I wrote back to Phineas to thank him for his email and urge him to bring my son home. I know it was unnecessary; his first letter was already so guilt-laden, but I also assured him that he was a good man, and requested updates on his progress whenever he was able. I knew I could have all the progress reports I wanted from Carlos and our men, but somehow I felt that Phineas's words would be truer. Carlos would be worried about feeding me false hope or dashing it away all together. Phineas, from what I could tell from the first email, would tell it to me straight.

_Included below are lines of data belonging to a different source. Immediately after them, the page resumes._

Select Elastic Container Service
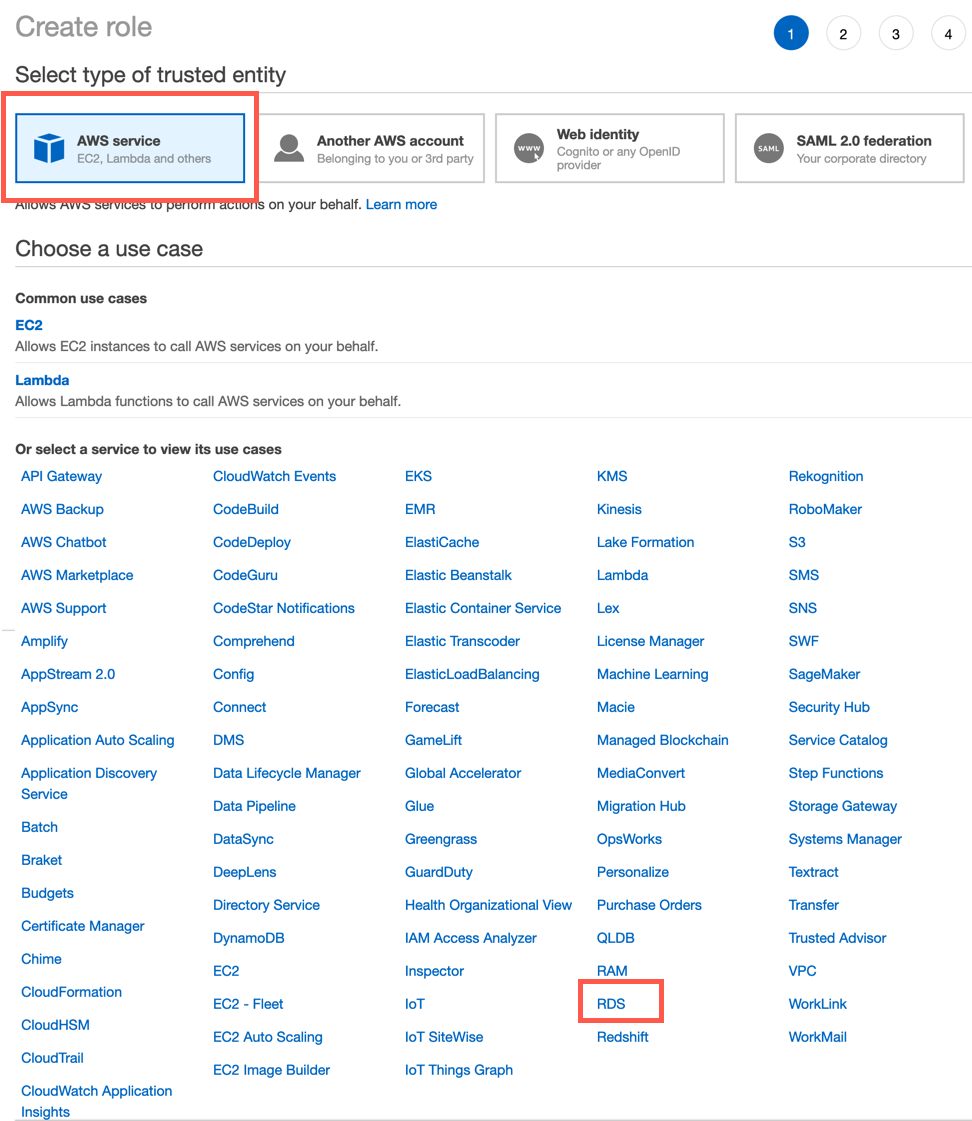The image size is (972, 1121). [483, 608]
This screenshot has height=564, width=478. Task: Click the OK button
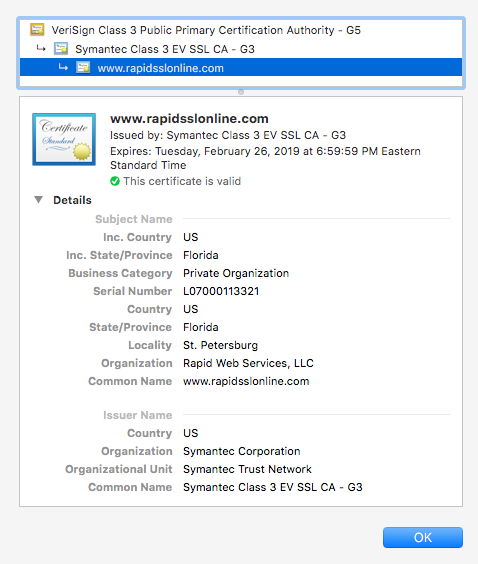[423, 537]
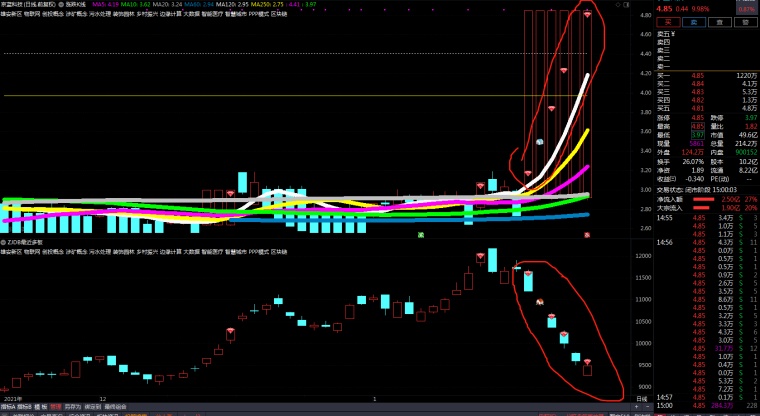This screenshot has height=416, width=760.
Task: Click the 0.87% index box at top right
Action: [746, 8]
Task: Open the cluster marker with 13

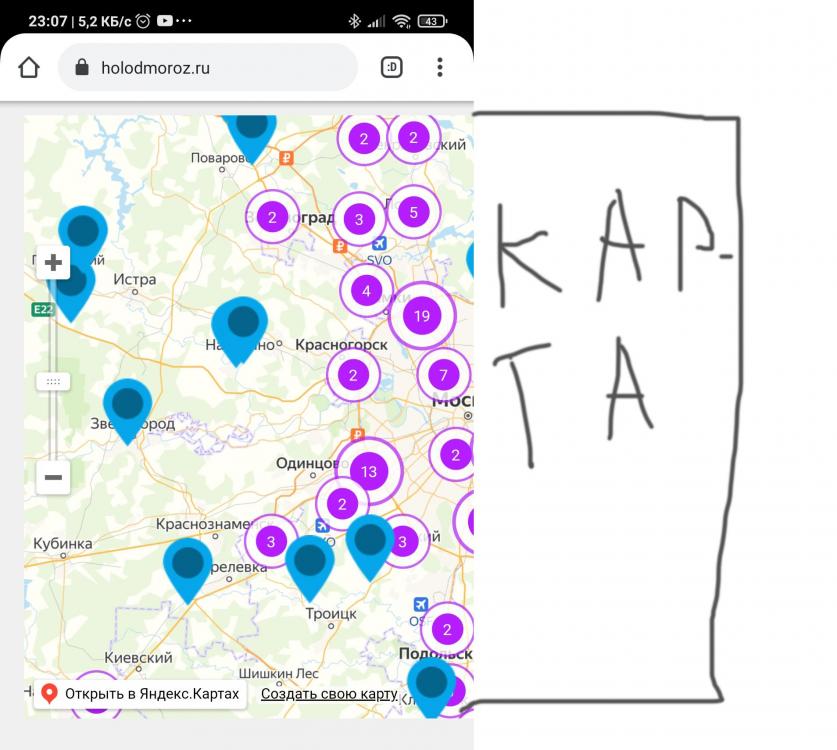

I also wrote to Elias using that last address he's used. Every night I sent him a new message of encouragement hoping that even if he couldn't read them, the mere fact that I was physically sending my thoughts out in his direction would bolster his strength.

Every night for two years, I wrote him. I told him about life back home. I sent him birthday greetings, and Christmas wishes. On my weaker days I flat out begged him to escape and come home to me.

His continued absence was a constant strain on all of us. The girls and Frankie looked up with hopeful expressions every time my email alert dinged. I took to reading all of Phineas's updates aloud with them.

At work, Carlos had organised an eight week rotating roster of volunteers to aid in the task of searching for Elias. Every eight weeks a new team would ship out to meet up with those already searching and swap information before the old team could come home and rest.

And also update everyone state side on minor things that might have been glossed over in emails and phone calls. We had one of the meeting rooms set up just for reviewing evidence. More often than not, when men were on break, they could be found in there pouring over reports. Everyone was working themselves into exhaustion. Carlos especially.

He'd pulled a considerable number of favours in that had been owed to him over the years. I swear he had half the military lending a hand in the case. And he was making regular trips to DC for meetings, briefings, and whatever other official business needed to be attended to while he was there.

By the time eighteen months had passed, I had all but given up. For my own mental and emotional health, I needed to face facts and assume he would never be coming home. The men were like a dog with a bone, though. There was no way they were going to give up until there was concrete evidence either way. I started avoiding the evidence room, couldn't stand the fervent looks on the men's faces as they combed through the papers looking for something they'd missed the last thousand times they'd read it.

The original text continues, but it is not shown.